President, The Law Society of England and Wales

It may sound clichéd to talk of the ‘special relationship’ but it’s difficult to exaggerate how important the United States is as a destination for UK law firms and their clients. Many of our members have set up offices there and many more have a US desk or referral networks driving transatlantic business. Hundreds of solicitors are based in the US, whether practising English law as a Foreign Legal Consultant or taking the bar to qualify locally.

But barriers remain for our members. Not all US states offer the option for solicitors to register to practice English law, and few have rules for a temporary practice. Not all states allow solicitors to take the state bar exam and even if they do, some require additional study if they do not have a law degree. A ban on non-lawyer ownership in all but one state means law firms that have converted to an Alternative Business Structures (ABS) will find it difficult to establish a US presence.

We want the TTIP negotiators to be ambitious in their aspirations. This means agreement on rules on establishment and temporary practise in all 50 states, access to the bar exam for solicitors in all 50 states regardless of their route to qualification, and a proportionate resolution to the issue of firm structures.

It will not be easy. The profession in the US is regulated at state level so negotiations and discussions must include state regulators in order for US commitments on legal services to be genuine, effective and binding. Even more challenging is the lack of a liberalised legal services market domestically with the rules for US lawyers varying on a state-by-state basis.

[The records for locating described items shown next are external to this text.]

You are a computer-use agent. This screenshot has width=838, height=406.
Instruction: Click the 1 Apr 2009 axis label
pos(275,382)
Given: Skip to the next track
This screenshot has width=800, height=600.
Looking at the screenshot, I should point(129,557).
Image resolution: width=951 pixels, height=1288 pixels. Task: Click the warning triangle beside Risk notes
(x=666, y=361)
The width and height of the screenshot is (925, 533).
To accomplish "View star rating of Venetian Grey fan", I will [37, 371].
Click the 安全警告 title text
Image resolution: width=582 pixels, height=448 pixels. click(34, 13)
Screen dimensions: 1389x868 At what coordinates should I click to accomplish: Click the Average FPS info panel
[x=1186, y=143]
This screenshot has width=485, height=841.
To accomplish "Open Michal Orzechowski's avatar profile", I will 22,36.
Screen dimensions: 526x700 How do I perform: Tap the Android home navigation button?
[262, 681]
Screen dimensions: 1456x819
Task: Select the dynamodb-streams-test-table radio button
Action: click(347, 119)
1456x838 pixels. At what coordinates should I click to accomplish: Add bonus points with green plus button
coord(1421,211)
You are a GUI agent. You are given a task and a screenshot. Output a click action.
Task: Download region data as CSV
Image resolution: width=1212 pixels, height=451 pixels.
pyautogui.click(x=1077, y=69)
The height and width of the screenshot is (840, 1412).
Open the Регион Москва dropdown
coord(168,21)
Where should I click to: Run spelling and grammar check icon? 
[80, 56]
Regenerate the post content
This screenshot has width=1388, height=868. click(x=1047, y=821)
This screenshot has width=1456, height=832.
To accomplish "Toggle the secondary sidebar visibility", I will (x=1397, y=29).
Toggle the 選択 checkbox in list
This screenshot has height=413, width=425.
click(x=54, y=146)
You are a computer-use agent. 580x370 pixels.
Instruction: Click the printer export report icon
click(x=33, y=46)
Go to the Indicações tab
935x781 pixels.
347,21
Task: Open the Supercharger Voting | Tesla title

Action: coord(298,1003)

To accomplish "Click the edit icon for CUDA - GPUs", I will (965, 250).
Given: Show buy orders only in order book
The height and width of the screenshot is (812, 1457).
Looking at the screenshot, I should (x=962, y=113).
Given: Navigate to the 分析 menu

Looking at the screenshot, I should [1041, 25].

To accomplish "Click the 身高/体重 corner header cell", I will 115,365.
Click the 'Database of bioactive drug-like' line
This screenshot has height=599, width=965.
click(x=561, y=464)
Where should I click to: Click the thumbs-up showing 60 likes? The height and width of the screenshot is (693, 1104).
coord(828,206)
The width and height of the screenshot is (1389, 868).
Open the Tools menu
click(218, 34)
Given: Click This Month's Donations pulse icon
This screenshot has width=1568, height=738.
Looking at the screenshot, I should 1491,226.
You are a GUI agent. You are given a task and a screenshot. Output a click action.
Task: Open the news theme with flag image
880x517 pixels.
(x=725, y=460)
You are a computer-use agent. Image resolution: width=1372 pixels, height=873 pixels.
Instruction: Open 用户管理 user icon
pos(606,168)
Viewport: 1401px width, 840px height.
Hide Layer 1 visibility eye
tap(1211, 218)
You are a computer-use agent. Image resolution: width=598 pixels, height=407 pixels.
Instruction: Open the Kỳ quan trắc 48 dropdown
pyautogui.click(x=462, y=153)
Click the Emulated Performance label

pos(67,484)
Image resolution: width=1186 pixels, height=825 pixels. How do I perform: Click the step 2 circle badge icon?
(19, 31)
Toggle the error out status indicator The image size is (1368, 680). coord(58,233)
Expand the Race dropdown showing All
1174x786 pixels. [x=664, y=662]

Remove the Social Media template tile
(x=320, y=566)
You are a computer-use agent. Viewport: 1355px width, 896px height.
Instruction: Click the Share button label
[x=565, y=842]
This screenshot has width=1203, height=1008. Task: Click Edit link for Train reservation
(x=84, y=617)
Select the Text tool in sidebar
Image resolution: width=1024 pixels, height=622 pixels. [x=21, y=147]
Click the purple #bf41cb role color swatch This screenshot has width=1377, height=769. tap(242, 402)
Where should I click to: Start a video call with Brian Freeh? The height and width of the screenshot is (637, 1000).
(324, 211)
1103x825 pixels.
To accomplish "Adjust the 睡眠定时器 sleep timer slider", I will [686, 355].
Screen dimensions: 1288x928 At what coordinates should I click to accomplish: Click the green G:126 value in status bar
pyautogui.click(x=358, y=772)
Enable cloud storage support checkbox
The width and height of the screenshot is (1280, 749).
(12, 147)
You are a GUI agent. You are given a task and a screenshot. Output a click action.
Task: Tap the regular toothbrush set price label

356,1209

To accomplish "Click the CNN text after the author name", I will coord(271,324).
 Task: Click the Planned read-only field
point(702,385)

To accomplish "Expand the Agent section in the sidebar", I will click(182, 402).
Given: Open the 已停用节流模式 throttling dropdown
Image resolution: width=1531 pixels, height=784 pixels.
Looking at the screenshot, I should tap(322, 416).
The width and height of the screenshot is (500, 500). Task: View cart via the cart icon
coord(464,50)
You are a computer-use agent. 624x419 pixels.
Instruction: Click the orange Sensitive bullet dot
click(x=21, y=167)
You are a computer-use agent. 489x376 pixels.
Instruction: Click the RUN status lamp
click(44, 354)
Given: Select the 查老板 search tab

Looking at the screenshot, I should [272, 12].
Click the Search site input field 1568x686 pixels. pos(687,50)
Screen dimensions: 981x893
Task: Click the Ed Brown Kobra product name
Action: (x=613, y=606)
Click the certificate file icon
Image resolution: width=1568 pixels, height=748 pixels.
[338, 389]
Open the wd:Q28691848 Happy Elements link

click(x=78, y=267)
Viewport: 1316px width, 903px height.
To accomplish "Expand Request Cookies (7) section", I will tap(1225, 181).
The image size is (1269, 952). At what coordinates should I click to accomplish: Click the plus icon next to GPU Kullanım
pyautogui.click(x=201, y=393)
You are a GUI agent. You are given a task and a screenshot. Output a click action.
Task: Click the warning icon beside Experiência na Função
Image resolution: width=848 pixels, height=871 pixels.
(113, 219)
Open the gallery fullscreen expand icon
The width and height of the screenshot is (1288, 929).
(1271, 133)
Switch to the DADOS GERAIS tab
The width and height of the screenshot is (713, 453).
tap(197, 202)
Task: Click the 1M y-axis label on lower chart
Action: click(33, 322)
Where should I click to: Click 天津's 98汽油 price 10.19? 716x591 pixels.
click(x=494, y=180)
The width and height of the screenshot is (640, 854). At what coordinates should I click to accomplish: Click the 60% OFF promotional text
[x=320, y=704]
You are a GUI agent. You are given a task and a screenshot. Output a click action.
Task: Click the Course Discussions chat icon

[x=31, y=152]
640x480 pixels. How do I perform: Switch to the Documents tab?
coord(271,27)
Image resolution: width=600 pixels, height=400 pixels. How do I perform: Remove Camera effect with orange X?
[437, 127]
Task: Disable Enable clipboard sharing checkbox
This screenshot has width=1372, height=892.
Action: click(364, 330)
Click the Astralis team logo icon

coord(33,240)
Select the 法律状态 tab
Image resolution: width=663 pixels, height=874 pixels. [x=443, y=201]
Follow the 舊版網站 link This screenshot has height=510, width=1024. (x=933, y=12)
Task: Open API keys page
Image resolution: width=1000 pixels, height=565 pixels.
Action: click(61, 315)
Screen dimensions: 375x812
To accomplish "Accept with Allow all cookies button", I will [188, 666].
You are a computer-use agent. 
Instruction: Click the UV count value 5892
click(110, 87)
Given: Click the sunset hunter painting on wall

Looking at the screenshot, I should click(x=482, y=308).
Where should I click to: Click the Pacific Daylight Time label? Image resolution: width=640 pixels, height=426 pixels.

And what about US lawyers and law firms in Europe? In England and Wales, we offer a relatively open market with US firms making up around half of the 200 or so foreign law firms established here. US lawyers can go into partnership with solicitors and the Qualified Lawyers Transfer Scheme offers a fast track route to dual qualification for most US-qualified lawyers. However, different EU jurisdictions have different rules in place and the US is keen to see more uniformity across Europe.

TTIP offers a great opportunity to deliver an improved trade in legal services and we are talking to our counterparts across the EU and in the US to put forward our vision for legal services commitments during the negotiations.